We almost never cover selective review articles, as they’re normally fraught with all sorts of bias, but we’re letting down our guard this week because this one’s so practical. A nice review in JOT gives the why and the how on tricky intertrochanteric fractures, with a particular focus on preventing “the slide” (subsidence of the head and neck fragment) that can occur when unstable ones are treated with an intramedullary nail.

How’s It Stack Up?

The authors’ suggestion that high-energy, unstable intertrochanteric fractures are different and tougher is well documented.
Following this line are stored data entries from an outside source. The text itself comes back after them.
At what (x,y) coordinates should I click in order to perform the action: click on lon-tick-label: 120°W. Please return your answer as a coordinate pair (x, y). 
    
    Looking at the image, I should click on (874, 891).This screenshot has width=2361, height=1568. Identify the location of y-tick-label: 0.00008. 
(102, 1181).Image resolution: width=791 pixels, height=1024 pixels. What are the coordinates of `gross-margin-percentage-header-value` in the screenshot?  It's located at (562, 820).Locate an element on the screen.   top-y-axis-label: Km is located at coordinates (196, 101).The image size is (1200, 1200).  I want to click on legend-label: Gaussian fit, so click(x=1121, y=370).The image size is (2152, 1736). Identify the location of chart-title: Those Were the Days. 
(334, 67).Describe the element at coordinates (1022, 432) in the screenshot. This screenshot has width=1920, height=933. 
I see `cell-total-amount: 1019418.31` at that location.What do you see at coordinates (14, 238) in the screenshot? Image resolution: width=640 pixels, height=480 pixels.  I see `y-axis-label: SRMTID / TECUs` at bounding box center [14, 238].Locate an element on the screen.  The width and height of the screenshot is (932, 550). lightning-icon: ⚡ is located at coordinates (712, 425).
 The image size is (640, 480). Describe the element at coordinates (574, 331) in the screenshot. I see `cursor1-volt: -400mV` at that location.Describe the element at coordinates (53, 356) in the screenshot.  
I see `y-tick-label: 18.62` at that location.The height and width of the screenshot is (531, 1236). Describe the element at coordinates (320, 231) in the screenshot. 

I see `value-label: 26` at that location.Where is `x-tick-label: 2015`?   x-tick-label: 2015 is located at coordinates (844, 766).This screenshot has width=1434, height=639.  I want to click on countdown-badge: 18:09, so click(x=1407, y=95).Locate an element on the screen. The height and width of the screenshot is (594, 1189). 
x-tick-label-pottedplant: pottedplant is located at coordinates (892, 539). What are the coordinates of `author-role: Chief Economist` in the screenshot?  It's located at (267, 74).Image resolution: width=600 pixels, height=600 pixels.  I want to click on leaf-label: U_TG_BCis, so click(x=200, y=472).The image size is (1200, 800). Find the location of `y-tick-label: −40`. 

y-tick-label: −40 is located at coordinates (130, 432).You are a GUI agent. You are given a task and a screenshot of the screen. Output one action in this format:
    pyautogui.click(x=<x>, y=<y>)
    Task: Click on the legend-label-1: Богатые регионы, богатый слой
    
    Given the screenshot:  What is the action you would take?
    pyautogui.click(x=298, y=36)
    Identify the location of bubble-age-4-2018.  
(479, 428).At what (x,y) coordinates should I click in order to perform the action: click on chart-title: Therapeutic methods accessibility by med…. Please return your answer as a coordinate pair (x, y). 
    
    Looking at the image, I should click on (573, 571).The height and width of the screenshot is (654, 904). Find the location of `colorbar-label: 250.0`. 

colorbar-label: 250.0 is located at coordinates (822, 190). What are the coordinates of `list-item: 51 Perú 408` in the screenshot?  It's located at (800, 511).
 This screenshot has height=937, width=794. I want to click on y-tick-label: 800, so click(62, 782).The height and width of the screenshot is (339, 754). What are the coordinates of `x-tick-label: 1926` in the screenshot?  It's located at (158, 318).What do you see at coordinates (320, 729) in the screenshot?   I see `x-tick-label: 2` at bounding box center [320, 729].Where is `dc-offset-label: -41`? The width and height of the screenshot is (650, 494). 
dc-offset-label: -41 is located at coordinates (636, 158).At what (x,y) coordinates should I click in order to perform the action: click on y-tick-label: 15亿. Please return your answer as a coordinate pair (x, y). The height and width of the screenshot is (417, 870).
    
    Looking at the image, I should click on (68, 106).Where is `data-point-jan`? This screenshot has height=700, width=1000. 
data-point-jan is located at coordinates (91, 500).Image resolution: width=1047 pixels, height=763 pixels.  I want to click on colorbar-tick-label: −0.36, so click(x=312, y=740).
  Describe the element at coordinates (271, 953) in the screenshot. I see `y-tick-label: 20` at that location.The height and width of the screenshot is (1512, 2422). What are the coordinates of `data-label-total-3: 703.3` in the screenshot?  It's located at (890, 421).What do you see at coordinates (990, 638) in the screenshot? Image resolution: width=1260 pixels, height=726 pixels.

What makes this article worth a look — it’s freely available in full-text form and well worth your time to go deep if you see these tougher hip fractures — are the technical pearls it offers for the common specific causes of instability in these fractures. We’ll focus on one of those here, but you may wish to look at the others by pulling up the full article when your time allows.

What’s Our Take?

CORRelations’ advisor in Fractures & Trauma, Jaimo Ahn, MD, likes the suggestion this article makes and offers this:

The comminuted IT (pertroch or peritroch), especially with an unstable lateral wall piece, can make life hard for you and the patient. In those fractures, consider opening, reducing, and stabilizing with a small accessory plate.

Here are the key points from the article for lateral wall reconstruction in this setting:

  • Use a lateral approach (which is extensile into a Watson Jones approach, if/as needed to see the intertroch or basicervical fracture)
  • Place small or mini fragment locking plates (with unicortical screws, if needed) to stay clear of the intramedullary canal and the nail's cephalomedullary screws
  • Consider larger plates and screws, though they are not as easily contoured, when the femur is large enough to allow you to shoot the screws around the nail
  • Look to place the plate anteriorly, because there usually is more space there, given the cephalomedullary screw’s trajectory (that starts posterolateral up the anteverted femoral neck)
  • Maintain careful technique; minimize soft tissue stripping

The article’s authors also believe that integrated dual-screw nails may be helpful (a belief shared by others), and that locking the set screw after compressing the fracture when using such an implant is helpful at preventing shortening, without cost in terms of nonunion.

Source

Chan DS, Moghadamian ES. Preventing the Slide in High-Energy Intertrochanteric Fractures With Intramedullary Nails. J Orthop Trauma. 2023;37(10S):S5-S10.